We’ll deploy a simple application that uses the google-generativeai library to interact with the Gemini API.

Step 1: Create the Python Application

First, create a folder for our project and add a requirements.txt file.

# requirements.txt
google-genai

Next, create the application file, app.py. Lambda expects a handler function that takes event and context as arguments.

# app.py
# app.py
import os
import json
from google import genai

# Configure the API from an environment variable
GEMINI_API_KEY = os.environ.get("GEMINI_API_KEY")
if not GEMINI_API_KEY:
    raise ValueError("GEMINI_API_KEY environment variable not set.")

client = genai.Client(api_key=GEMINI_API_KEY)
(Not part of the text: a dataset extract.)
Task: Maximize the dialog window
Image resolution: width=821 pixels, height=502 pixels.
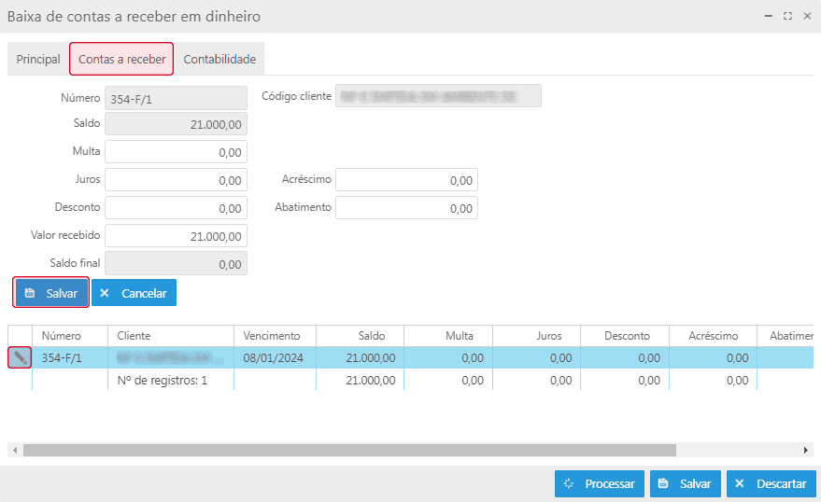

def handler(event, context):
    """
    This is the main Lambda handler function.
    """
    print(f"Received event: {event}")
    
    # API Gateway wraps the request body in a string
    body = json.loads(event.get("body", "{}"))
    prompt = body.get("prompt")

    if not prompt:
        return {
            "statusCode": 400,
            "body": json.dumps({"error": "Prompt not found in request body."})
        }
    
    try:
        response = client.models.generate_content(
            model="gemini-2.5-flash",
            contents=prompt
        )
        return {
            "statusCode": 200,
            "headers": {"Content-Type": "application/json"},
            "body": json.dumps({"response": response.text})
        }
    except Exception as e:
        print(f"Error during generation: {e}")
        return {
            "statusCode": 500,
            "body": json.dumps({"error": str(e)})
        }

Step 2: Dockerize the Application

AWS Lambda can run container images directly. This is perfect for AI applications which often have large dependencies.

Create a Dockerfile:

# Use the official AWS Lambda Python base image
FROM public.ecr.aws/lambda/python:3.11

# Copy the requirements file
COPY requirements.txt ./

# Install the dependencies
RUN pip install -r requirements.txt

# Copy the application code
COPY app.py ./

# Set the CMD to your handler function
# Format: <filename>.<handler_function_name>
CMD [ "app.handler" ]

Step 3: Build and Push the Image to ECR

Elastic Container Registry (ECR) is AWS’s private Docker registry.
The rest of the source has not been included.